— start PAGE TEXT —

REVIEW

 
IGGY POP
Nightclubbing [Swingin' Pig]
Live San Diego University, Nov 16 1977.

First things first… this show is actually from 1978, when Pop toured not to promote the two albums that had brought him back from the grave the previous year, but because he wanted to… for the hell of it… and because he had a new live album (the hopelessly misunderstood TV Eye) on the streets. And anybody who considered that set an impenetrable rumble of distortion, damage and stubborn obscurity hadn’t heard anything yet.

Backed by much the same band that accompanied him on the fall 1977 tour, Pop pieced together a set that pointedly eschewed almost every familiar reference point. Clattering and tumultuous, the opening "One Two Brown Eyes" is a new song, a thunder of percussion and yowling that almost unwillingly resolves itself into a seething "I Wanna be Your Dog," taken at half the speed we’re accustomed to, and festooned with swooping synths and the Sales brothers’ trademark tuneless backing vocals. Another unfamiliar number, "Modern Guy," bleeds into an almost panic-stricken "Lust For Life," and "Rock Action" sounds like something out of Metallic KO, minus the hand-grenades, but with added slime and sleaze.

— end PAGE TEXT —
— start ENTRIES SUPPLIED —

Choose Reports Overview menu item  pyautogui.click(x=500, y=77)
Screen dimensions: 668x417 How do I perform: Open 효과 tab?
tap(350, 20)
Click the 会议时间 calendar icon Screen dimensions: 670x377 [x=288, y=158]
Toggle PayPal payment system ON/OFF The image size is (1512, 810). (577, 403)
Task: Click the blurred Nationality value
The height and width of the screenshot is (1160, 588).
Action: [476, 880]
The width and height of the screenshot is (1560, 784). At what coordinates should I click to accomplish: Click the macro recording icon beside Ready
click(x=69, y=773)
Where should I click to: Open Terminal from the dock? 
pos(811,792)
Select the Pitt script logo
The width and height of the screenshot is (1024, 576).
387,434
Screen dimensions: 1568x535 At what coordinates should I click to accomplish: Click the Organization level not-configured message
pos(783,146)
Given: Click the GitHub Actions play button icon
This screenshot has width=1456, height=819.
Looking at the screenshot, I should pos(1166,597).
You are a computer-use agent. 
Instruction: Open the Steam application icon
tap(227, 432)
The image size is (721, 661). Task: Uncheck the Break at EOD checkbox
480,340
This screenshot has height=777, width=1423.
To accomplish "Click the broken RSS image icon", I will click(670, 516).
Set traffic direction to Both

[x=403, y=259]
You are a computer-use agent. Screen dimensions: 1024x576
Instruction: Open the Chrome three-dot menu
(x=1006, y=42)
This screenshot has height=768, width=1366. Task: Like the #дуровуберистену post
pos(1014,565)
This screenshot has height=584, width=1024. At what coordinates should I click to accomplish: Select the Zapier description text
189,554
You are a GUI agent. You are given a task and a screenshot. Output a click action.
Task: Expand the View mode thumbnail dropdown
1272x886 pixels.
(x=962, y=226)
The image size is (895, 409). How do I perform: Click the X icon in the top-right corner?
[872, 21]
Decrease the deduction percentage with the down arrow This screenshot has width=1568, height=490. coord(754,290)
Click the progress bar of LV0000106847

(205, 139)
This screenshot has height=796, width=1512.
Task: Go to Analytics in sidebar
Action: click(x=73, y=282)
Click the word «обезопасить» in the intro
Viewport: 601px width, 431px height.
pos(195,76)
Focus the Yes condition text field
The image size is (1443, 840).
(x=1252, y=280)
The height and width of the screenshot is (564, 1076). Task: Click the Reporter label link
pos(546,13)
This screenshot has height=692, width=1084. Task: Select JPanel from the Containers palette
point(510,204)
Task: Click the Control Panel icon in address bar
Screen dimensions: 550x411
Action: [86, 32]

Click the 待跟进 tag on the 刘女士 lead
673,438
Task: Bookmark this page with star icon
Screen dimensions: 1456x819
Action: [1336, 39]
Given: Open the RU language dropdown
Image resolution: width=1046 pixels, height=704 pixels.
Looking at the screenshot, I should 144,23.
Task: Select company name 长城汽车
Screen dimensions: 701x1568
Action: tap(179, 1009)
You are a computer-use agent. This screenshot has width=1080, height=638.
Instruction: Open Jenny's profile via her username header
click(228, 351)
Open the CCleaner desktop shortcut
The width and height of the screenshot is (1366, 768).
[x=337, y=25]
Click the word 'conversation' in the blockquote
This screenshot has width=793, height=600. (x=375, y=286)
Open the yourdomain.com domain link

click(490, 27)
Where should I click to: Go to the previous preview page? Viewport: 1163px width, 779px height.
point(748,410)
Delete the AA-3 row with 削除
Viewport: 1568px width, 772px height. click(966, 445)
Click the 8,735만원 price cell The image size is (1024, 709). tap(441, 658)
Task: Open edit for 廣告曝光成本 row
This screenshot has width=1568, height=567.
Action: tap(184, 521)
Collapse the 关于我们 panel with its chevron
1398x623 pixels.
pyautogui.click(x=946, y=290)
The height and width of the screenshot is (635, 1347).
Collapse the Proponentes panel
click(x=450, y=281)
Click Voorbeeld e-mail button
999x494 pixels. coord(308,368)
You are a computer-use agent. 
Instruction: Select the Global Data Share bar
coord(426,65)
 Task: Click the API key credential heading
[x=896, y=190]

— end ENTRIES SUPPLIED —

- _TASKS AND EXERCISES_
(1) In the Iggy Pop review, replace "band" with "group" and give the passage starting at "Backed by much" and ending at "slime and sleaze.".
(2) Turn the records starting at the line containing "Screen dimensions: 1568x535" and ending at the line containing "Decrease the deduction" into a Markdown table with the columns Row and Line. Number each row and leave out blank lines.

- _OUTPUTS IN ORDER_
(1)
Backed by much the same group that accompanied him on the fall 1977 tour, Pop pieced together a set that pointedly eschewed almost every familiar reference point. Clattering and tumultuous, the opening "One Two Brown Eyes" is a new song, a thunder of percussion and yowling that almost unwillingly resolves itself into a seething "I Wanna be Your Dog," taken at half the speed we’re accustomed to, and festooned with swooping synths and the Sales brothers’ trademark tuneless backing vocals. Another unfamiliar number, "Modern Guy," bleeds into an almost panic-stricken "Lust For Life," and "Rock Action" sounds like something out of Metallic KO, minus the hand-grenades, but with added slime and sleaze.

(2)
| Row | Line |
|---|---|
| 1 | Screen dimensions: 1568x535 At what coordinates should I click to accomplish: Click the Organization level not-configured message |
| 2 | pos(783,146) |
| 3 | Given: Click the GitHub Actions play button icon |
| 4 | This screenshot has width=1456, height=819. |
| 5 | Looking at the screenshot, I should pos(1166,597). |
| 6 | You are a computer-use agent.  |
| 7 | Instruction: Open the Steam application icon |
| 8 | tap(227, 432) |
| 9 | The image size is (721, 661). Task: Uncheck the Break at EOD checkbox |
| 10 | 480,340 |
| 11 | This screenshot has height=777, width=1423. |
| 12 | To accomplish "Click the broken RSS image icon", I will click(670, 516). |
| 13 | Set traffic direction to Both |
| 14 | [x=403, y=259] |
| 15 | You are a computer-use agent. Screen dimensions: 1024x576 |
| 16 | Instruction: Open the Chrome three-dot menu |
| 17 | (x=1006, y=42) |
| 18 | This screenshot has height=768, width=1366. Task: Like the #дуровуберистену post |
| 19 | pos(1014,565) |
| 20 | This screenshot has height=584, width=1024. At what coordinates should I click to accomplish: Select the Zapier description text |
| 21 | 189,554 |
| 22 | You are a GUI agent. You are given a task and a screenshot. Output a click action. |
| 23 | Task: Expand the View mode thumbnail dropdown |
| 24 | 1272x886 pixels. |
| 25 | (x=962, y=226) |
| 26 | The image size is (895, 409). How do I perform: Click the X icon in the top-right corner? |
| 27 | [872, 21] |
| 28 | Decrease the deduction percentage with the down arrow This screenshot has width=1568, height=490. coord(754,290) |